━━━ Kaynaktan alıntı ━━━
Cumhuriyet dönemin de yapılan askeri darbelerin halk da karşılığı olmadığı için, darbelerden birkaç yıl sonra halkımız darbecileri her defasında sandığa gömmesini bilmiştir…
1960 Askeri darbesi sonrası ilk seçimleri baskı ortamında geçiren Türk Demokrasisi, akabinde yapılan seçimlerde DP Partinin devamı olan Adalet Partisini ezici bir çoğunlukla tek başına iktidara getirmişti…
Süleyman Demirel’in siyasi tarihimizde efsane olması Adalet Partisinin iktidara gelmesiyle başlamıştı. Her darbe sonrası yeniden dönülen demokratik ortamda yapılan seçimlerde her defasında iktidara gelebilmişti Süleyman Demirel’in partisi…
12 Mart muhtırası sonrası tuhaf bir durum söz konusu oldu. 1960’da ki darbenin rövanşını alır bir tutum takınan 12 Martçılar daha sonra Ali Elverdi Paşanın başkanı olduğu mahkeme sonucu Deniz Gezmiş ve arkadaşlarını idama götüren kararın altında imza atıp bunu mecliste onaylatınca, sağ tandanslı olan mahkeme başkanının bu kararını içine sindiremeyen milletimiz 1973 seçimlerinde CHP’yi birinci parti etmişti… Bur da garip olan idamlar mecliste onaylanırken CHP’li birçok milletvekilinin Deniz Gezmiş ve arkadaşlarının idamına onay vermiş olmalarıdır!
Meclisine darbe yapan askerler cumhurbaşkanlığı seçimlerine de müdahale etmiş fakat Süleyman Demirel ve Bülent Ecevit’in anlaşmaları sonucu askerin dayattığı aday değil de, yine asker kökenli olan Fahri Korutürk meclisin iradesiyle Cumhurbaşkanı seçilmişti…
70’li yıllarda Meclis Başkanlığı yapan Ferruh Bozbeyli’nin anılarında yer alan bir anekdotu da burada anlatmak istiyorum. Gazeteciler Demirel’e “tüm muhalefet parti başkanları, Genel Kurmay Başkanı Semih Sancar’la görüşüyor siz niye görüşmüyorsunuz” diye sorduklarında, görüşmedim diyormuş. Oysa Semih Sancar Süleyman Demirel’le de görüştüğünü gazetecilere anlatmıştı. Bunun üzerine gazeteciler ısrarla Demirel’e bu durumu tekrar sorunca tarihe geçen o meşhur sözü o zaman zikretmişti “Dün dündür, bugün bugündür” diye…
1980 Askeri Darbesi tüm partileri kapatarak yasaklı hale getirdikten sonra kurulan partilerin içinden bir tanesi olan MDP’yi (Milliyetçi Türkiye Partisi) alenen desteklemelerine rağmen, Türk halkı, Turgut Özal’ın kurduğu ANAP ( Anavatan Partisi) gibi merkez sağ bir partiyi iktidara taşımıştı… Daha sonra yasaklı siyasetçilerin yasaklarının kalkması ile birlikte normal demokrasiye geçilecek ve Süleyman Demirel kurmuş olduğu DYP (Doğru Yol Partisi) ile tekrar iktidara gelecekti 90’lı yıllarda…
Sonra malumunuz 28 Şubat 1997’de post modern darbe sürecini yaşadık…
Halkın oyuyla iktidara gelen Necmettin Erbakan Hocanın başına etmediklerini bırakmamıştı askerler! Siyaseti dizayn edenler merhum Erbakan’ın partisini kapadılar kendisini ve bir çok arkadaşını da yasaklı hale getirdiler. Onlardan bir tanesi de bugün ki Cumhurbaşkanı Recep Tayyip Erdoğan’dı. Muhtar bile olamaz dedikleri kişi, 28 Şubatın etkisi daha geçmeden 2002 yılında kurduğu Ak Parti ile halkın teveccühünü kazanarak tek başına iktidara geldi…
Buraya kadar anlatmaya çalıştığım her bir darbe halkın kutuplaşmasına katkı yaparak toplumda ki ayrışmaya derinleştirmiştir!
━━━ Sağlanan veriler ━━━
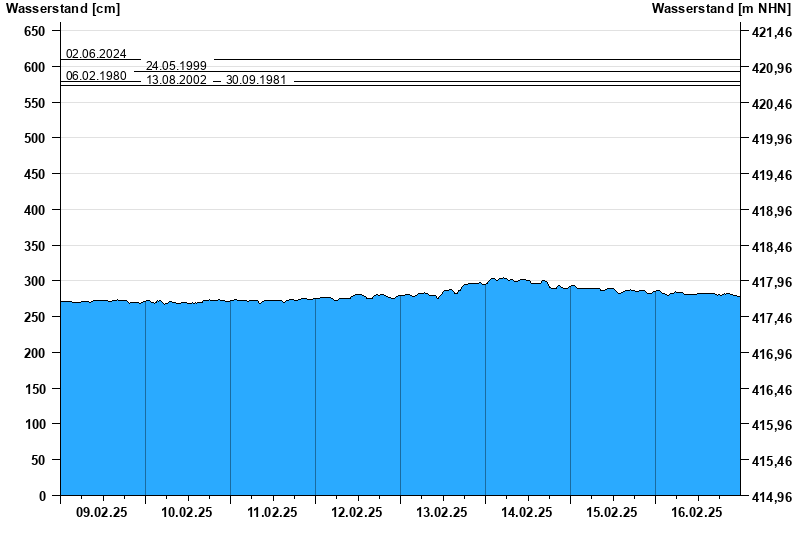
Task: Click the 11.02.25 date label
Action: pyautogui.click(x=272, y=512)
━━━
■ Yönerge:
Lütfen Türkiye'deki askeri darbeler ve ardından yapılan seçimler hakkındaki yazıyı kaldığı yerden sürdür.

■ Alıştırmanın cevabı:
Bu derinleşmenin tek sebebi elbette sadece askerler değildir. Siyasetçilerimiz de buna katkı yapmaktan geri durmamıştırlar. Zaten siyasetçiler birbirini yerken durumdan vazife çıkaran “darbesever askerler” için darbe yapmak çocuk oyuncağı oluyordu!
2008 Yılında Genel Kurmayın verdiği muhtıranın hala ne olduğunu da bugüne kadar tam olarak anlamış değilim!..
O yazmış olduğum “Korkmayın Bir şey çıkmaz” başlıklı köşe yazımda; hem Ergenekon davaları hem de Ak Partinin kapanması ile ilgili şunları yazmıştım; “Efendim bendeniz AK Partinin kapanmayacağına baştan beri inananlardanım( yazıyı yazarken dava devam ediyor, inşallah yanılmam!) …Ve en önemlisi de aylardır hatta bir yılı aşkın süredir kamuoyunu meşgul eden Ergenekon davasından, hele bu iddianame ortaya çıktıktan sonra, bu davadan hiçbir şey çıkmayacağını buradan açıkça ifade ediyorum…”
Ve bugün 15 Temmuz 2016 gecesi Türk Demokrasi tarihi için kapkara bir gün olarak kayıtlara geçti!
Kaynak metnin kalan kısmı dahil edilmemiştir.